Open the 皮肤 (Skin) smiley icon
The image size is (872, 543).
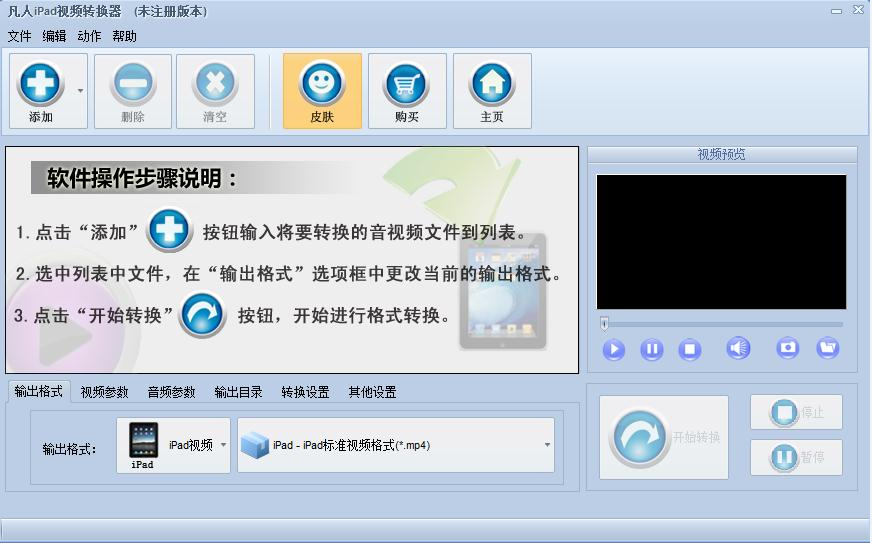pyautogui.click(x=322, y=91)
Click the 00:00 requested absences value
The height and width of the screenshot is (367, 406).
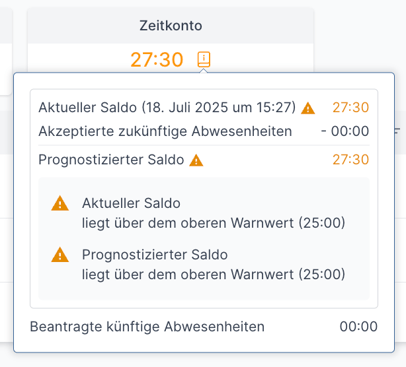358,326
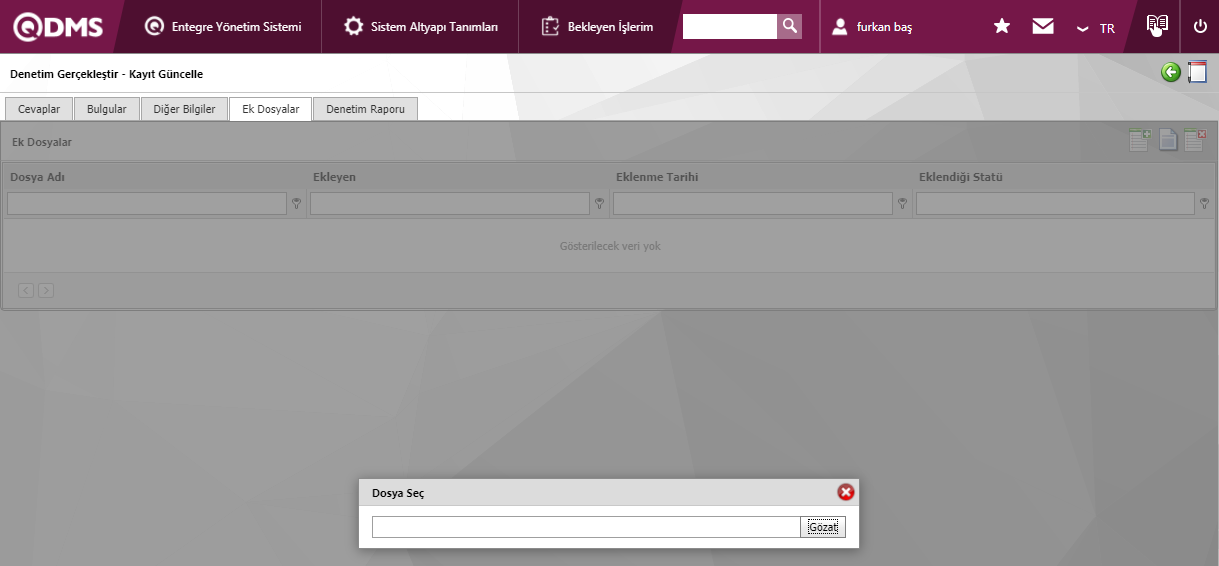Log out using the power icon

point(1200,27)

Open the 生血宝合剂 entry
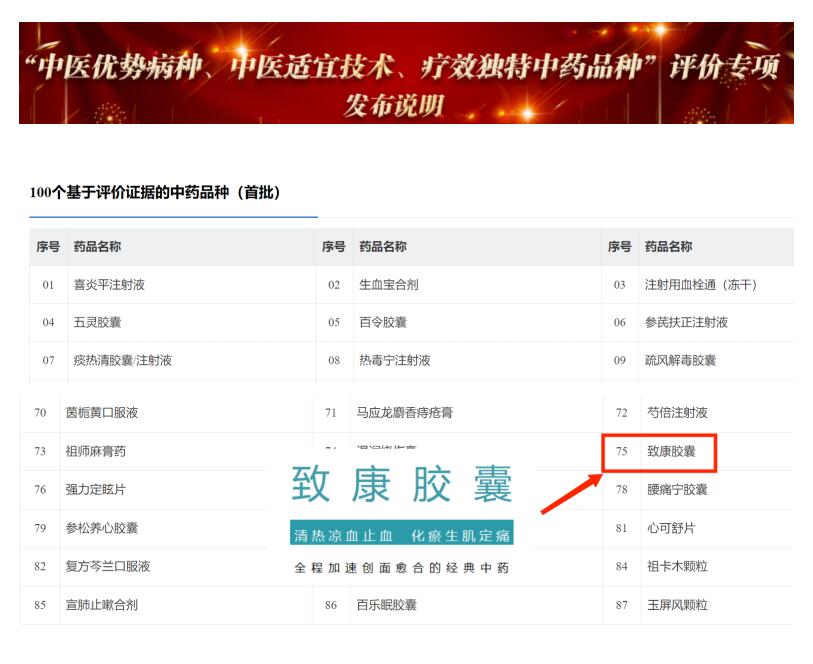pyautogui.click(x=389, y=285)
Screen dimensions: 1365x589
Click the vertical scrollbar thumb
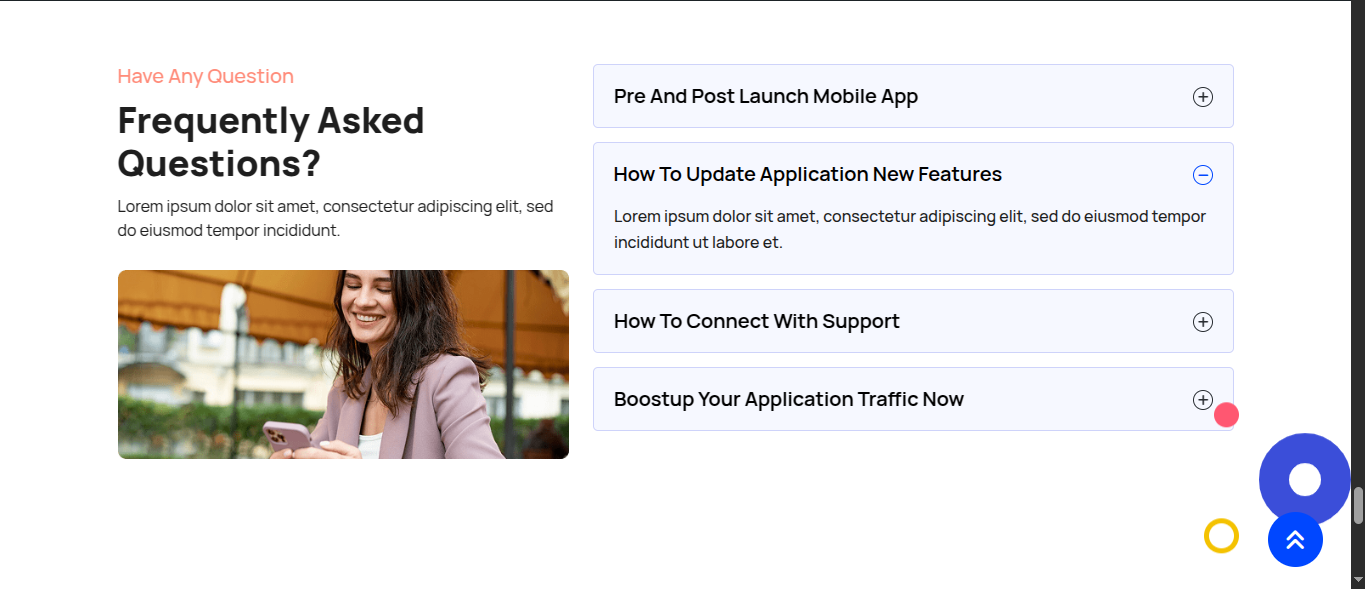pos(1358,505)
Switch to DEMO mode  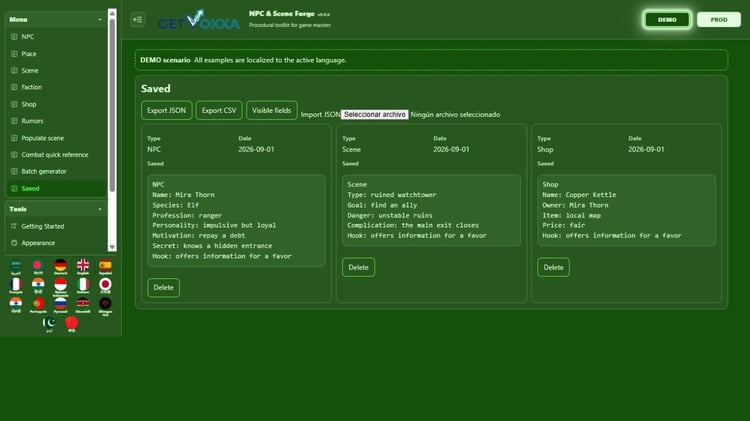coord(667,20)
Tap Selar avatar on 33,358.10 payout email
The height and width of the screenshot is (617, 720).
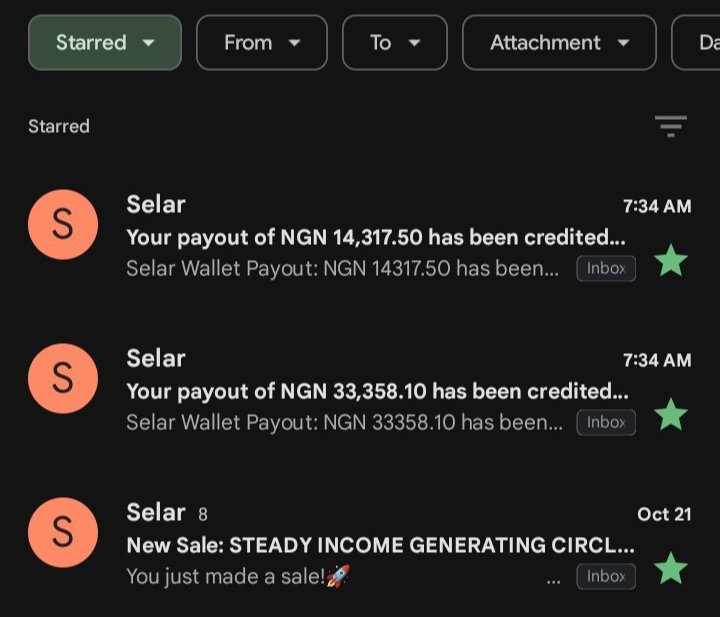[63, 379]
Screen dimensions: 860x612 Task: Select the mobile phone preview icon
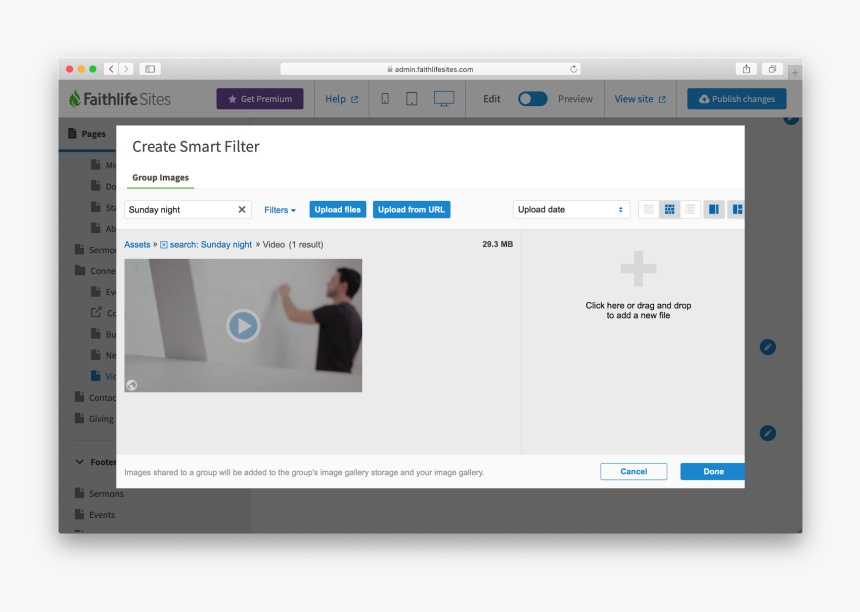click(385, 99)
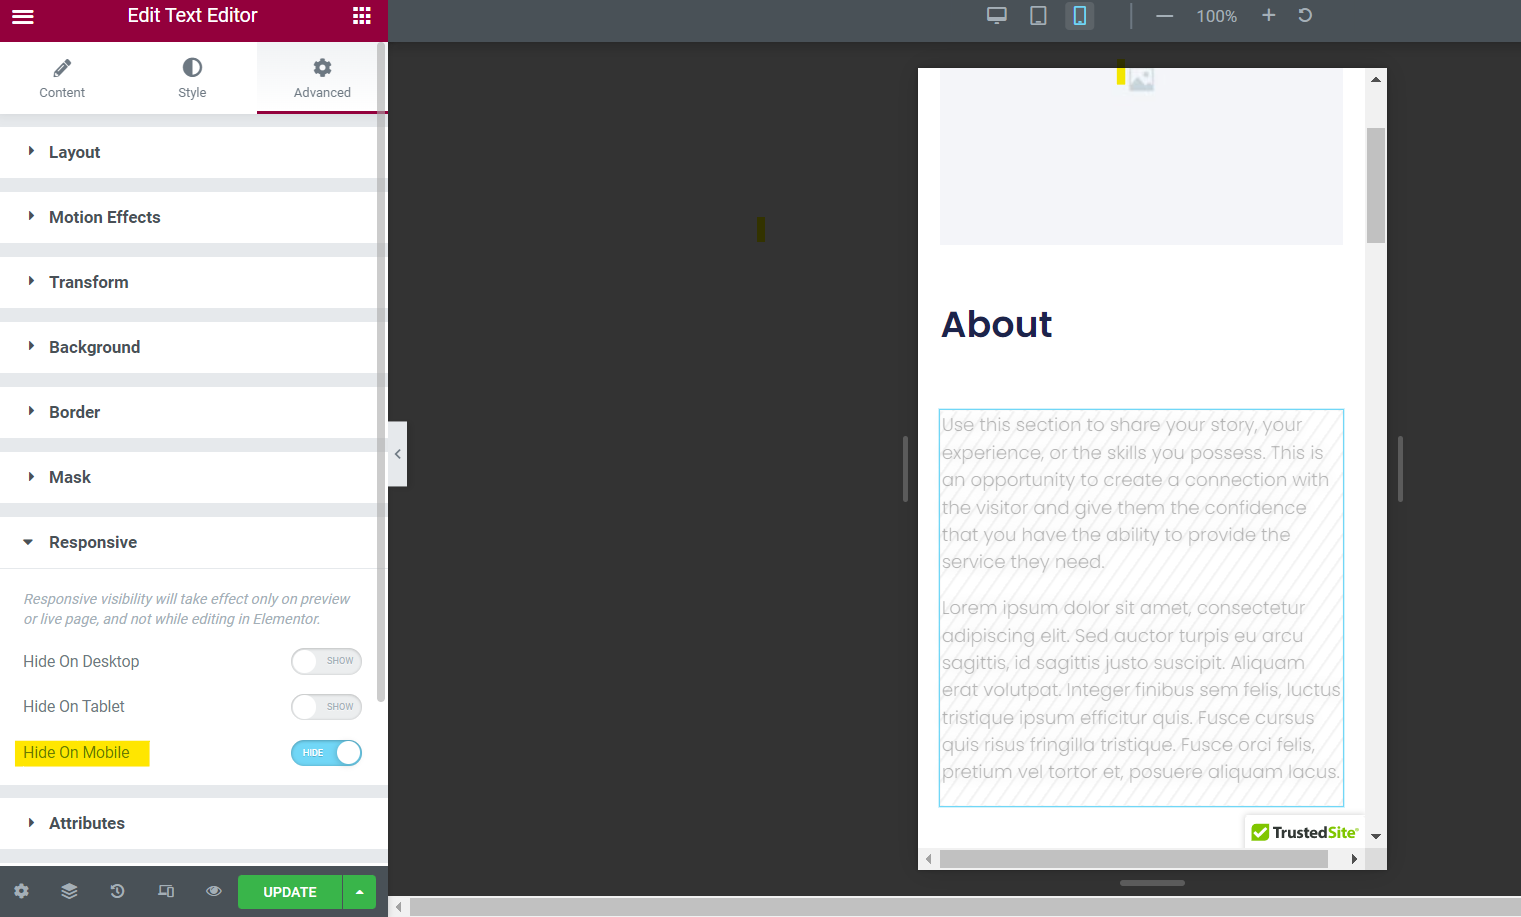The width and height of the screenshot is (1521, 917).
Task: Switch to the Content tab
Action: (x=62, y=78)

__Work request__:
Pick up at the line that holds "Screen dimensions: 860x612" and restate each line, word for word, through the last line of the entries. Include both end lines but none of the pictures.

__Solution below__:
Screen dimensions: 860x612 Task: Select the mobile phone preview icon
click(385, 99)
The width and height of the screenshot is (1521, 917).
Task: Switch to the Content tab
Action: (x=62, y=78)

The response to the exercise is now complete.